A historic foundation that was uncovered last spring has stalled work on the widening of U-224 between Snyderville and Park City.
The foundation is believed to belong to a home of one of the first settlers in the Park City Area.The project was already in danger of being delayed because the owner of a local dairy farm opposed Utah Department of Transportation plans to set aside his pasture for wetlands to meet a federal environmental requirement.
The Utah Transportation Commission was told Friday that the Federal Highway Administration had ordered a new public hearing on the project to hear concerns about both the archaeological finds and the proposed wetlands.
The decision takes into account both the threat of a lawsuit by D.A. Osguthorpe as well as the federal government's finding that the foundation is considered historically significant enough to warrant further study.
Transportation Commission Chairman Sam Taylor said the foundation was uncovered last spring by surveyors who were using earth-moving equipment but that its significance was not known until the finding was announced this week.
According to Kenny Winpch, Utah Department of Transportation archaeologist, the foundation could also contain a gristmill operated by the founder of Snyderville, Samuel Snyder.
Other artifacts from the community, which was settled in the 1850s, include a buggy road and remnants of a fort.
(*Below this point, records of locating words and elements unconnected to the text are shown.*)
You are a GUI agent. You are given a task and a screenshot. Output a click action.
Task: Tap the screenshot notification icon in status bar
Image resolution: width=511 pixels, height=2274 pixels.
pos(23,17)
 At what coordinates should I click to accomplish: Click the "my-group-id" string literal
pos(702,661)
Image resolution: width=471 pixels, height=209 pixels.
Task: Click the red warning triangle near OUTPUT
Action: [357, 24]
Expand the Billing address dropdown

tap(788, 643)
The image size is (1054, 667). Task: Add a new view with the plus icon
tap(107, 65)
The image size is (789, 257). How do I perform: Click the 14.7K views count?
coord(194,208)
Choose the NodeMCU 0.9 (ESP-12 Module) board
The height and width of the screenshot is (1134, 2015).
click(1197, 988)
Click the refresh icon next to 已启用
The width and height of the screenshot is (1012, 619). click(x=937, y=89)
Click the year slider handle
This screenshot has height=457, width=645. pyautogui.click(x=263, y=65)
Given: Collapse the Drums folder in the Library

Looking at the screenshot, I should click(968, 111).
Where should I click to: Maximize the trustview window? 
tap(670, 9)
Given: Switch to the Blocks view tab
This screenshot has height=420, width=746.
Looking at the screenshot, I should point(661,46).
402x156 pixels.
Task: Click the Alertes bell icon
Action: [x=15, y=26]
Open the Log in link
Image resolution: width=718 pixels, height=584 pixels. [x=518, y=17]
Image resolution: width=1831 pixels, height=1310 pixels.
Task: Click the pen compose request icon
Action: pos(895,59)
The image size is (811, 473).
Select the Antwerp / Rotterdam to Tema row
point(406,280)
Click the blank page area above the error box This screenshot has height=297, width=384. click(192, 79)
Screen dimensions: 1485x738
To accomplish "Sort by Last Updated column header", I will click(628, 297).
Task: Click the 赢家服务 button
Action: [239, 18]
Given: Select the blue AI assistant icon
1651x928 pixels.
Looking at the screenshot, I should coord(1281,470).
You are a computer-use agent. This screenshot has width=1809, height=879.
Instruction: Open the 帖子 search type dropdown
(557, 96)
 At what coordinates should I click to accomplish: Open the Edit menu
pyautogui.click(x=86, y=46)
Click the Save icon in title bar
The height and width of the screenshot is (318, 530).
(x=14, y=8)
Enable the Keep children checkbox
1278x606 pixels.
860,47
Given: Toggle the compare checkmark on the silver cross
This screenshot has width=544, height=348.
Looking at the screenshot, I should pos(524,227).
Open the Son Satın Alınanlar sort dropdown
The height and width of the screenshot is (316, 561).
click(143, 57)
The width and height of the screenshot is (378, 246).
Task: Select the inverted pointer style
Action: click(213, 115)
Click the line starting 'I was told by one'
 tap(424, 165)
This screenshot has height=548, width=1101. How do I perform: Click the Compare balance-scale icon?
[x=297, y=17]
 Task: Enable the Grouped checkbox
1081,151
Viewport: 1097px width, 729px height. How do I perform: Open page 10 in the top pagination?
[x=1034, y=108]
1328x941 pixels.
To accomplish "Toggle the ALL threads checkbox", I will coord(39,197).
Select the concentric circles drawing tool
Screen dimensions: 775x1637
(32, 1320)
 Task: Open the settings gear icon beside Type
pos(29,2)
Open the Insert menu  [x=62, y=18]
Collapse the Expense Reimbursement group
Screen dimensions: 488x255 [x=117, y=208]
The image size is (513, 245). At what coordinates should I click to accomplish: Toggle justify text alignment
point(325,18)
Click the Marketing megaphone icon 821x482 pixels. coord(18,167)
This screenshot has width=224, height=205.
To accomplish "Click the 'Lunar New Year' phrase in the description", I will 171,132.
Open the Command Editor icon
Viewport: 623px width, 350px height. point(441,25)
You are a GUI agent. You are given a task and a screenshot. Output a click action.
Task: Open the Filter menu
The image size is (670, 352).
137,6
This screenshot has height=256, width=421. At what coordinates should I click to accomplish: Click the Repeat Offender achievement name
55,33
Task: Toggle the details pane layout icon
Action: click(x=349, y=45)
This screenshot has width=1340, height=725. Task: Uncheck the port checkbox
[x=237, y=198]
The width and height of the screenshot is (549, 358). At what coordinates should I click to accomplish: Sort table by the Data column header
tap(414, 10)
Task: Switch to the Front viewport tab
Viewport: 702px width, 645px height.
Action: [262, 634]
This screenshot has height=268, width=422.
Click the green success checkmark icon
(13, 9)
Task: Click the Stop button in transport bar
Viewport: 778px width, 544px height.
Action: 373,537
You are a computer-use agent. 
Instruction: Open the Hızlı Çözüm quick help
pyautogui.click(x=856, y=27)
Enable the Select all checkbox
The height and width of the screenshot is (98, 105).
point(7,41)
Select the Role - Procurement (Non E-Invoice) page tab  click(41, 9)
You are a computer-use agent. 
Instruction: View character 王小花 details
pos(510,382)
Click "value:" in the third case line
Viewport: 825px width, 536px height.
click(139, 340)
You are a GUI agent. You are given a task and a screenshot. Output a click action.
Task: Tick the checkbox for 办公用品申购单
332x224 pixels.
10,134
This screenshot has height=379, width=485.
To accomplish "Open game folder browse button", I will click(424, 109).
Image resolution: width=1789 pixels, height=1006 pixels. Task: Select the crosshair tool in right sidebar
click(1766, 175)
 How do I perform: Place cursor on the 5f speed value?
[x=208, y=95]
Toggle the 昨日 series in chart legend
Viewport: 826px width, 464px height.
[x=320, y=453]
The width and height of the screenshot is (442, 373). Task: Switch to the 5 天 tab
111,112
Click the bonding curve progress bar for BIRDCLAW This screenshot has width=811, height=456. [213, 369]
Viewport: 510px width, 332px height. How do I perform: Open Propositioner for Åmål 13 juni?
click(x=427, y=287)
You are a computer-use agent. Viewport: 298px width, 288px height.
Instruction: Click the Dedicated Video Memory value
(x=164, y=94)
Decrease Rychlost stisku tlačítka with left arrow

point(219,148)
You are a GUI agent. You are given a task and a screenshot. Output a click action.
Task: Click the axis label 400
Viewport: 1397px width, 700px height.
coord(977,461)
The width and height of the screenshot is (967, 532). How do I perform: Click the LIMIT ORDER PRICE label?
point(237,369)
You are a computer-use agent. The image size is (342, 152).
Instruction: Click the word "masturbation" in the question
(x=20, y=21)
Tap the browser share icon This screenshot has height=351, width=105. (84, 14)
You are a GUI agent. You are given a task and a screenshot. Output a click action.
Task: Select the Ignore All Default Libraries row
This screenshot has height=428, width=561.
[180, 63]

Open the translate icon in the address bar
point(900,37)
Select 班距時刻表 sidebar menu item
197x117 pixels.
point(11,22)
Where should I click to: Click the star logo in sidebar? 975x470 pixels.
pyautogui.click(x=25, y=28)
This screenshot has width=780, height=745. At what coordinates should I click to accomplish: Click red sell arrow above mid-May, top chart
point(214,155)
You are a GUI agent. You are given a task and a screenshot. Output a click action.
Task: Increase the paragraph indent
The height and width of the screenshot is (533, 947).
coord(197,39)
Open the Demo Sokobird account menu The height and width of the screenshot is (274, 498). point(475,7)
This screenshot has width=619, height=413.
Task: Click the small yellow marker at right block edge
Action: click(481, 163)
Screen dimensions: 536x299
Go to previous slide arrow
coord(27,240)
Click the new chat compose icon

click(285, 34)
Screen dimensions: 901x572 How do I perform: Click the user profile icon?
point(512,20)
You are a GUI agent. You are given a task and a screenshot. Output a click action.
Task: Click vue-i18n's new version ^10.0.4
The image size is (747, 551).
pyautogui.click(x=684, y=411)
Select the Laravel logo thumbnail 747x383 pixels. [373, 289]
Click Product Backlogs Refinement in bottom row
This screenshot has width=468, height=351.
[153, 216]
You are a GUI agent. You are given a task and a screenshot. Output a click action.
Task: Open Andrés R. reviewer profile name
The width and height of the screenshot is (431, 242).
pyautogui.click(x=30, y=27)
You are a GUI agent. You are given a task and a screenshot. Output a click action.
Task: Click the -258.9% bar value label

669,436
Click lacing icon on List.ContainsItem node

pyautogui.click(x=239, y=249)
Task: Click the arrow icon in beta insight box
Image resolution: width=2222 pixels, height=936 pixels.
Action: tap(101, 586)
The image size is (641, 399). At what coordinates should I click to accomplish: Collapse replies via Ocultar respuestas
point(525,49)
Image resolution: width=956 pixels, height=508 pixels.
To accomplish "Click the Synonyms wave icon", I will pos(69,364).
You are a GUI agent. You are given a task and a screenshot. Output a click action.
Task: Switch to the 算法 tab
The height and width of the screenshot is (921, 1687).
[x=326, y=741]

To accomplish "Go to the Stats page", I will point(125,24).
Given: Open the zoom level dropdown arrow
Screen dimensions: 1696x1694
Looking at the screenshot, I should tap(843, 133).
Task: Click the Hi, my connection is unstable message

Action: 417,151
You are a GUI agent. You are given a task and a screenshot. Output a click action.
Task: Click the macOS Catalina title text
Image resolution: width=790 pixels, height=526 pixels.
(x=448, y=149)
There are also two homes built toward the end of the heyday of silver mining that would be affected by the road, he said.
Winpch said the artifacts will be inventoried and then a recommendation will be made on whether they should be moved or whether the road should be re-routed.
Osguthorpe has wrangled with UDOT for months over the agency's plans to purchase pasture used to water his dairy cows to compensate for other wetlands that will be destroyed by the road.
The pasture would have to be fenced off from the cows and returned to its pristine state to meet federal Environmental Protection Agency requirements. UDOT would compensate by providing another type of water supply.
Osguthorpe has said the 45-year-old family business would be ruined without access to the creek running through the pasture and has threatened to take his case to court.
The public hearing has not been scheduled but will not be held until March at the earliest because of notification requirements. Construction, scheduled to begin in the the spring, will be delayed about six to eight months.